Roger Farmer

No. 80
- Position: Wide receiver

Personal information
- Born: November 10, 1955 (age 70) British Barbados
- Listed height: 6 ft 3 in (1.91 m)
- Listed weight: 195 lb (88 kg)

Career information
- High school: Thomas Jefferson (Brooklyn, New York, U.S.)
- College: Eastern Arizona (1974–1975) Baker (1976–1977)
- NFL draft: 1978 (undrafted)

Career history
- Baltimore Colts (1978)*; New York Jets (1979);
- * Offseason or practice squad member only

Awards and highlights
- First-team NAIA All-American (1977); All-HAAC (1977);

Career NFL statistics
- Games played: 4
- Stats at Pro Football Reference

= Roger Farmer (American football) =

American football player (born 1955)

Roger Anderson Farmer (born November 10, 1955) is a Barbadian-born former professional American football player who was a wide receiver for the New York Jets of the National Football League (NFL). Farmer played college football at Baker University in the National Association of Intercollegiate Athletics (NAIA) and was their first All-American. He later had an offseason stint with the Baltimore Colts and appeared in four games with the Jets during the 1979 season.

==Early life==
Farmer was born on November 10, 1955, in Barbados. He is one of nine children. He later moved to the U.S. and attended Thomas Jefferson High School in Brooklyn, New York, where he played football as a tight end.

==College career==
Farmer walked-on to play junior college football at Eastern Arizona College in 1974, at the suggestion of two of his friends. At Eastern Arizona, he switched from playing tight end to wide receiver. He became a starter and played two years at Eastern Arizona, but was a member of teams that were described by The Salina Journal as having "terrible records ... He played, but that was about all."
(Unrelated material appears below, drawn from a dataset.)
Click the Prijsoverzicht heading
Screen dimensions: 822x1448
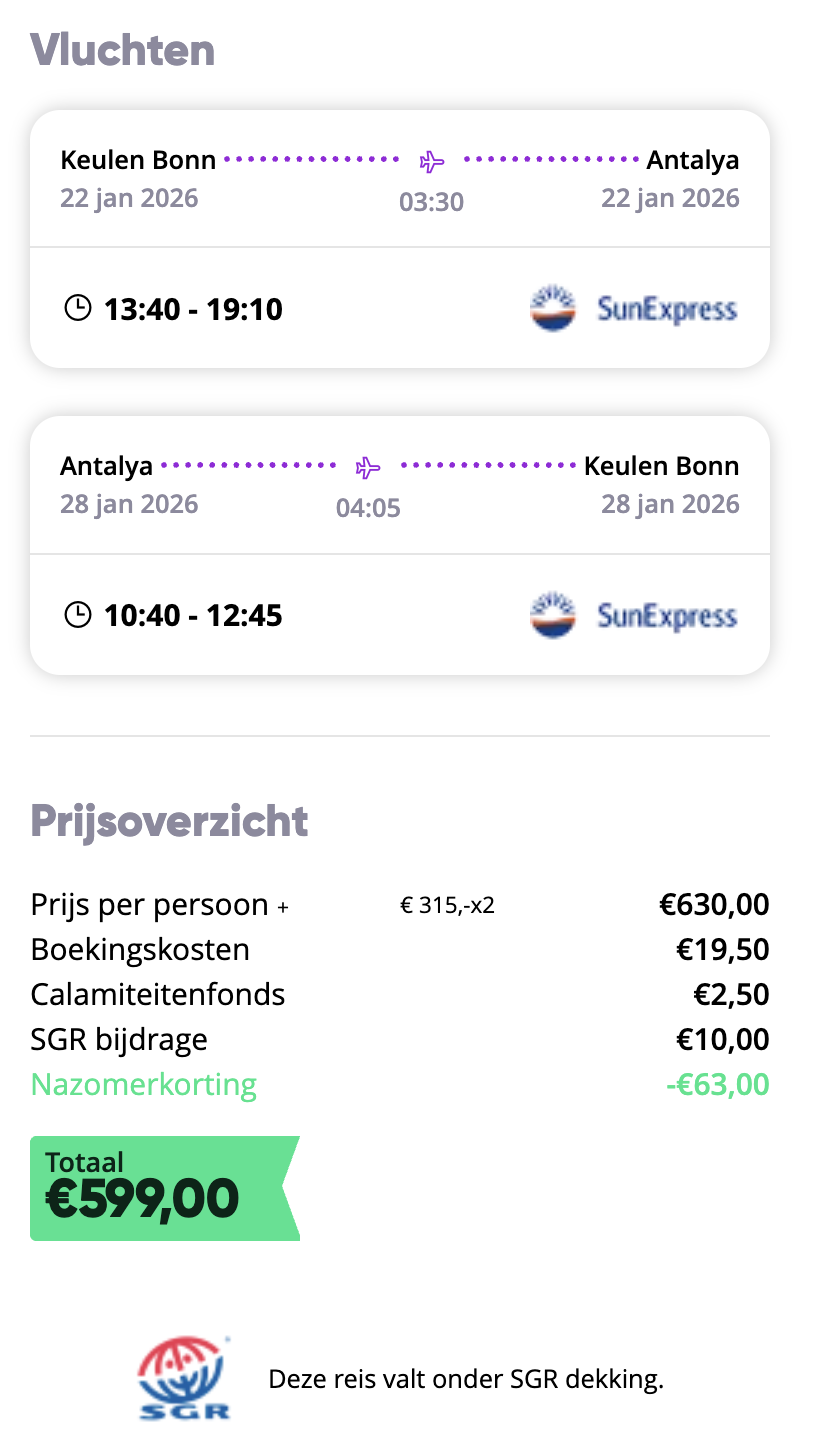point(169,821)
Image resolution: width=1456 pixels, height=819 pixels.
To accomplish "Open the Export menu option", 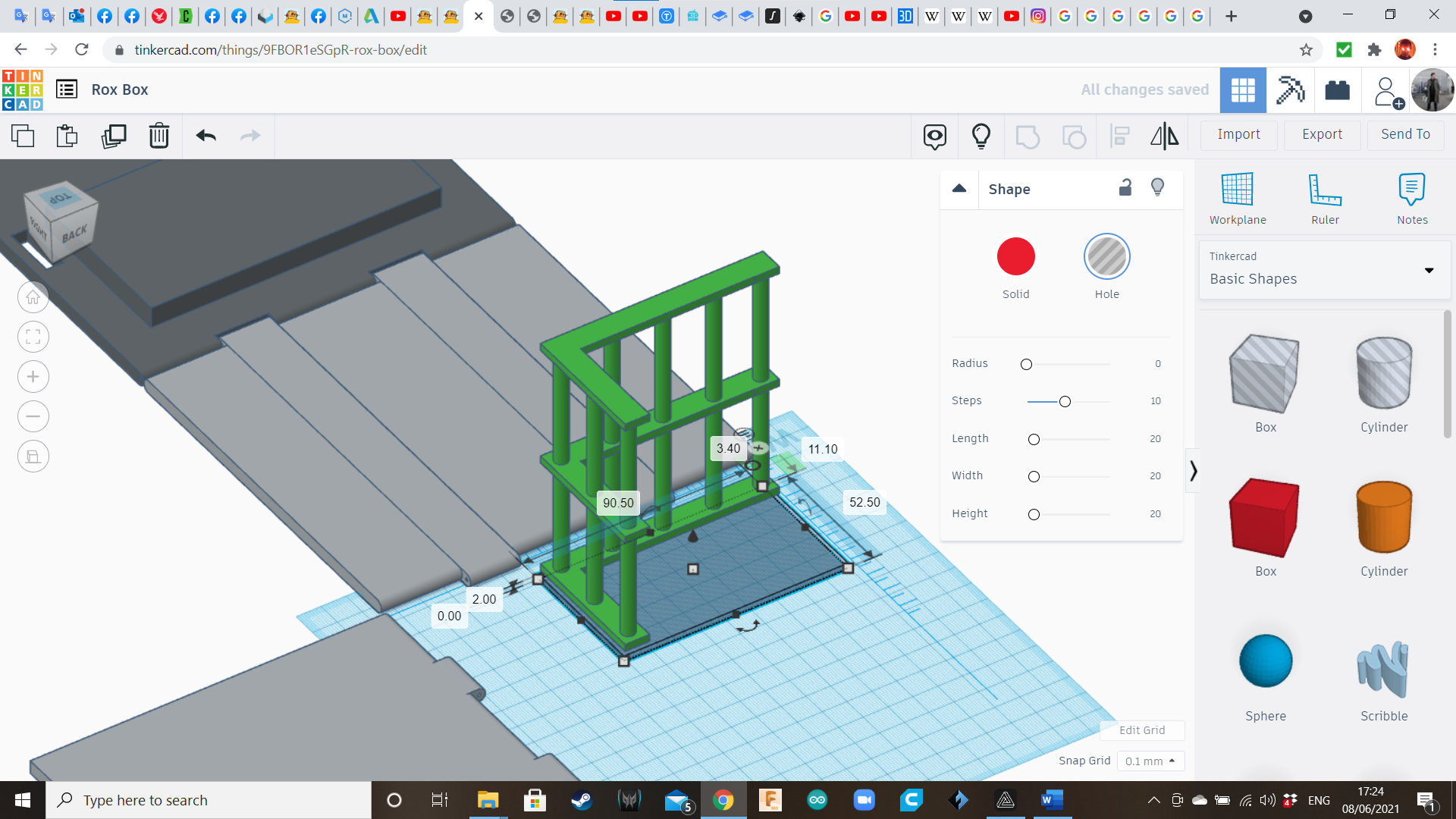I will click(1322, 134).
After Farmer graduated from Eastern Arizona, he transferred to play for the Baker Wildcats, a National Association of Intercollegiate Athletics (NAIA) team representing Baker University in Kansas. He was one of several players from Arizona recruited by new Baker coach Joe Girardi; Girardi was the only coach to give Farmer an offer. He started for the Wildcats as a junior, being named the United Press International (UPI) Midlands College Offensive Player of the Week following a five-catch, 104-yard performance with a touchdown against Kansas Wesleyan. However, overall he received few targets during the 1976 season, as Baker had a poor record, mostly ran the ball, and had four different quarterbacks used throughout the year.
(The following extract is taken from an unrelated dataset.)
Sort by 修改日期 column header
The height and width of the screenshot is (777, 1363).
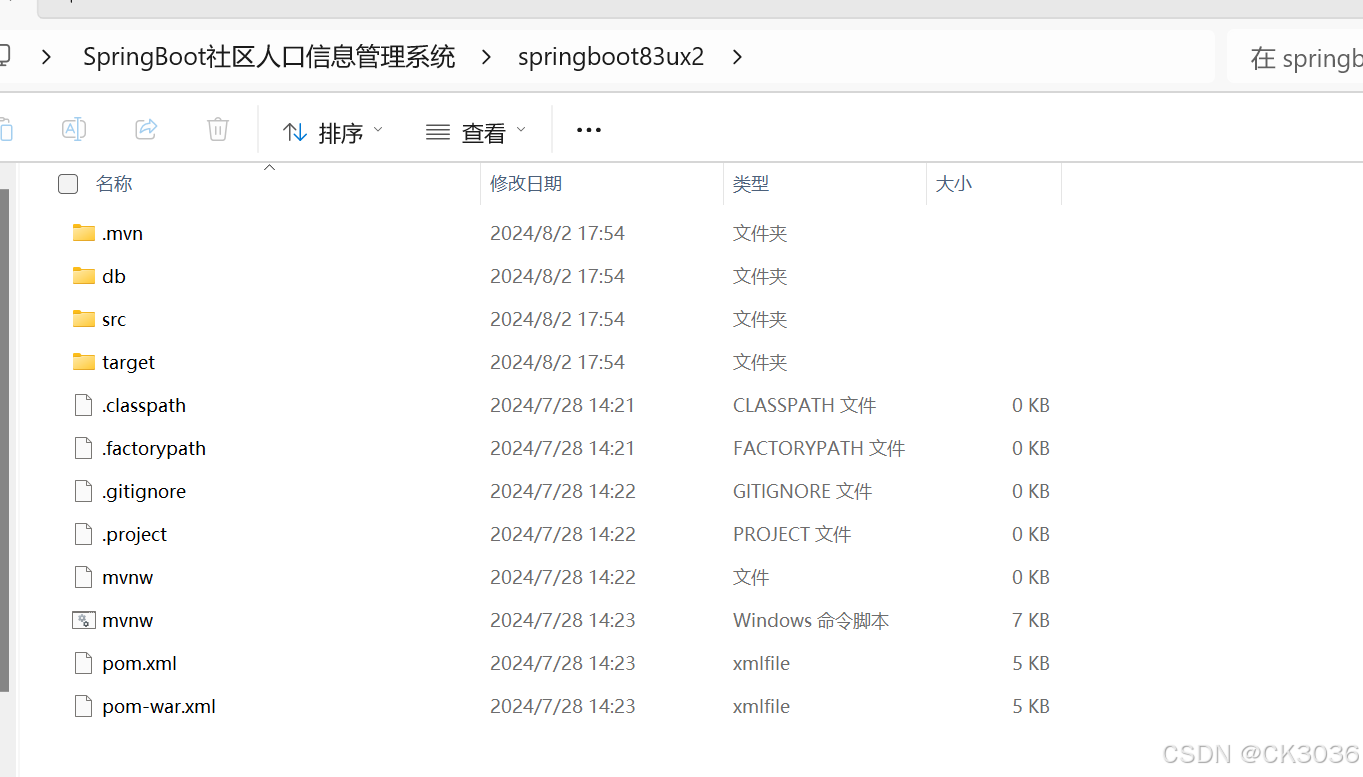click(526, 183)
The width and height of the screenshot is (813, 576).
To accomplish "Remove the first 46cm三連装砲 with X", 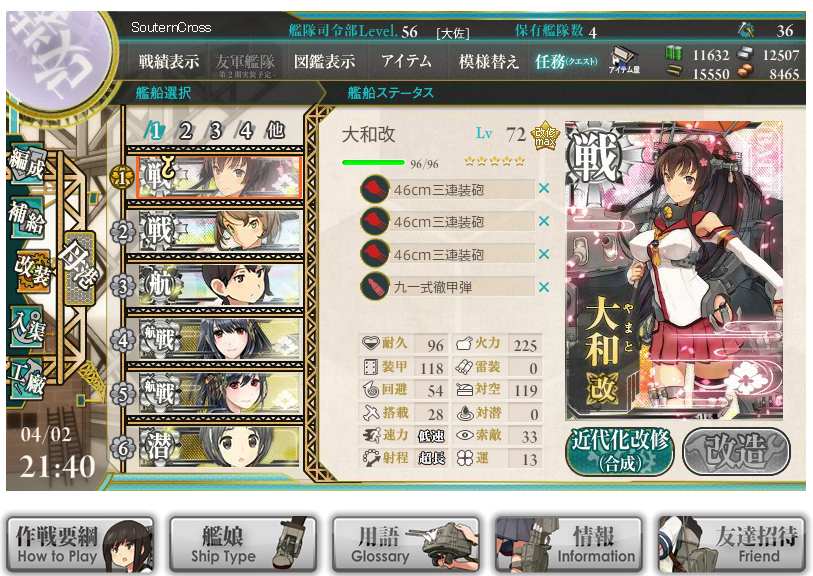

The Wichita Eagle noted that coach Girardi "felt Farmer could be a great receiver – if he ever had anybody who could get the ball to him." Girardi "promised Roger he'd get a quarterback" and landed transfer Mike Baggs. The Baggs-Farmer duo became one of the top in the NAIA in the 1977 season, with Farmer finishing the season having totaled 58 receptions for 1,014 yards and 15 touchdowns in 10 games. Farmer helped Baker have its then-best season ever, with a record of 8–2, being ranked 13th nationally and placing second in the nation in scoring. Farmer's 58 receptions were first in the nation and earned him first-team All-America honors, with him being Baker's first-ever All-American. He was also chosen All-Heart of America Conference (HAAC) and to the All-NAIA District 10 team.

==Professional career==
After not being selected in the 1978 NFL draft, Farmer signed with the Baltimore Colts as an undrafted free agent on a two-year contract. He was injured in training camp and later released on August 15, 1978. On June 13, 1979, he signed with the New York Jets. He caught two passes for 29 yards during preseason, but was released by the Jets on August 21, as they already were "overloaded with talented wide receivers", according to coach Walt Michaels.
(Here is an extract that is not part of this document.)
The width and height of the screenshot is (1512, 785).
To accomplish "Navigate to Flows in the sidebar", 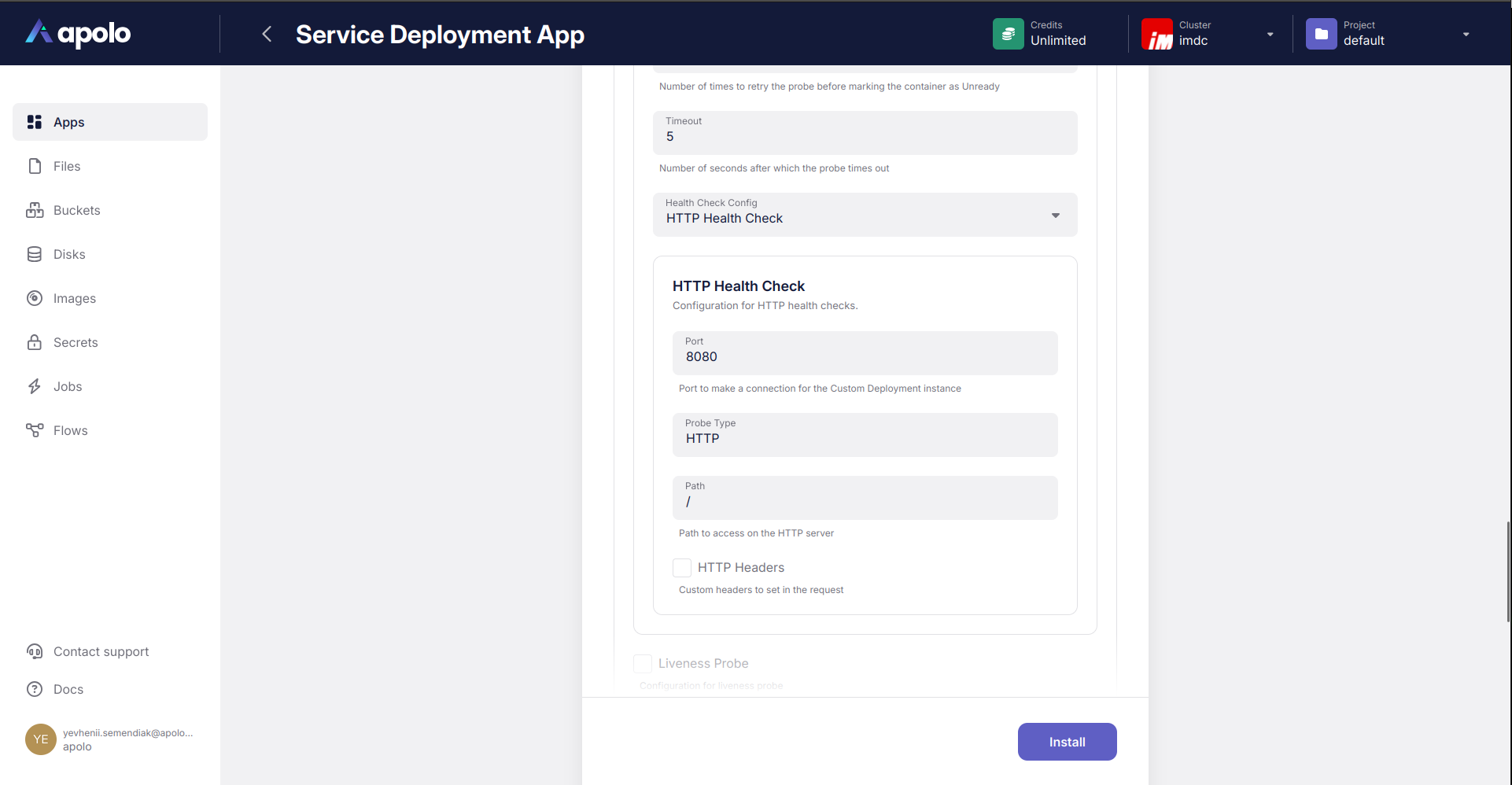I will click(70, 430).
Following injuries to Wesley Walker and Bob Raba, Farmer was re-signed by the Jets on October 31, 1979. He made his NFL debut on November 18 in a Week 12 loss to the Chicago Bears, recording no statistics. By playing in the NFL, he became the first Barbadian ever to make it to the league (and one of only five all-time), the second Baker Wildcat (and one of three all-time), and the second Thomas Jefferson High School alumnus (and one of three all-time). He made further appearances in Week 14 against the Baltimore Colts, Week 15 against the New England Patriots, and Week 16 against the Miami Dolphins, recording no statistics except being called for a holding penalty in the last game. In his four games with the Jets, he was mainly used on special teams. He was released on August 18, 1980, ending his professional career.